Baca juga: Penangkapan Direktur Lokataru: Dugaan Penghasutan Massal yang Memicu Kontroversi

Produktivitas dan Kinerja di Tempat Kerja

Banyak perusahaan berpandangan bahwa lembur akan meningkatkan produktivitas, namun kenyataannya sering kali sebaliknya. Penelitian menunjukkan bahwa kualitas kerja akan menurun seiring dengan berkurangnya waktu tidur, yang pada gilirannya mempengaruhi efisiensi dan output kerja.

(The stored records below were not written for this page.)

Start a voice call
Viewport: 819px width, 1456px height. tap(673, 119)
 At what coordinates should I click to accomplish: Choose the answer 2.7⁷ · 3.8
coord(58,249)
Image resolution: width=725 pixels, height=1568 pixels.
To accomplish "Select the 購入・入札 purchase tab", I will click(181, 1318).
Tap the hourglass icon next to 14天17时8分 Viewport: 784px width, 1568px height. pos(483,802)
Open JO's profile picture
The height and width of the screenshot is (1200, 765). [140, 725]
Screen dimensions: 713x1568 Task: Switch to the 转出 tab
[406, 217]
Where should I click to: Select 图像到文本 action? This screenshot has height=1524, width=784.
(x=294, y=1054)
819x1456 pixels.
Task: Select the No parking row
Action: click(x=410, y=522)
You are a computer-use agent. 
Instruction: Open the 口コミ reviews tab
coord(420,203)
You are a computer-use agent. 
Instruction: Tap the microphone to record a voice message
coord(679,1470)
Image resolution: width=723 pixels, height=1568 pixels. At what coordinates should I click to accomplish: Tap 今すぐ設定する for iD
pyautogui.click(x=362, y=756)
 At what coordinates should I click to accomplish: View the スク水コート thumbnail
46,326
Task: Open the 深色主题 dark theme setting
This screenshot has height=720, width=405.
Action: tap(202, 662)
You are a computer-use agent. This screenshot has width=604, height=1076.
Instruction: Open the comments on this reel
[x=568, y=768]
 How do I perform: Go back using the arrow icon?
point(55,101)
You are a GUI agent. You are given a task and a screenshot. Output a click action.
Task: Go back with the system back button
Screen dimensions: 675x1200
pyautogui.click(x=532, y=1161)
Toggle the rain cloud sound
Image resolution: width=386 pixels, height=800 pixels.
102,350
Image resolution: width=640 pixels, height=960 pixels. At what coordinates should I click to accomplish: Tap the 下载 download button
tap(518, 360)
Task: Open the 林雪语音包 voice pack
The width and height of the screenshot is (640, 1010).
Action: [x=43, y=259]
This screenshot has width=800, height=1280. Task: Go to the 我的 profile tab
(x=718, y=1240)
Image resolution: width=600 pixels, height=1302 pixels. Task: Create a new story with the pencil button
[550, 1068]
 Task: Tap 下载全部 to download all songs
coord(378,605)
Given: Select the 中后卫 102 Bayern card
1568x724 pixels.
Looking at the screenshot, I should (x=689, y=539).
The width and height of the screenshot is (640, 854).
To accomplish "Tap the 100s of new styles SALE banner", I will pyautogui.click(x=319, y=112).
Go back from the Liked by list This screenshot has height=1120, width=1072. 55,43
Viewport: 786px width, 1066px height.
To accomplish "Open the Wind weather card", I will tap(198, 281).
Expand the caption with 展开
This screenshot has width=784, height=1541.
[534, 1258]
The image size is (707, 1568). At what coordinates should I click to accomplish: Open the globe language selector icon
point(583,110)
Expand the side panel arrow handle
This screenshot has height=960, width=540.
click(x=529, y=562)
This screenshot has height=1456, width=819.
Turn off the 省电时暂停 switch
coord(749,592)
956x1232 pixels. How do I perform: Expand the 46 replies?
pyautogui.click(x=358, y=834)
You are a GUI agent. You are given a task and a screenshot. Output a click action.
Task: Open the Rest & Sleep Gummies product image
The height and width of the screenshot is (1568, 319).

Sebuah laporan dari World Health Organization menyatakan bahwa pekerja yang mendapatkan kurang dari enam jam tidur semalam adalah sekitar 20% lebih mungkin untuk melakukan kesalahan. Hal ini berisiko tinggi terutama di industri yang memerlukan ketelitian tinggi.

Selain itu, kurang tidur juga berpengaruh terhadap pengambilan keputusan, yang bisa merusak kinerja tim. Seperti yang dinyatakan oleh Dr. Matthew Walker, seorang peneliti tidur, "tidur yang cukup diperlukan untuk fungsi kognitif yang optimal. Kekurangan tidur dapat memengaruhi kemampuan berpikir kritis."

Strategi Mengatasi Sleep Deprivation di Tempat Kerja

Perusahaan perlu mengembangkan kebijakan yang mendukung keseimbangan kerja dan kehidupan pribadi. Mengurangi jam kerja lembur dan memberikan fleksibilitas waktu dapat membantu pekerja mendapatkan tidur yang cukup.

Edukasi tentang pentingnya tidur harus dipromosikan di seluruh organisasi. Program kesehatan yang menyertakan seminar tentang manajemen stres dan kesejahteraan dapat membantu meningkatkan kesadaran akan risiko kekurangan tidur.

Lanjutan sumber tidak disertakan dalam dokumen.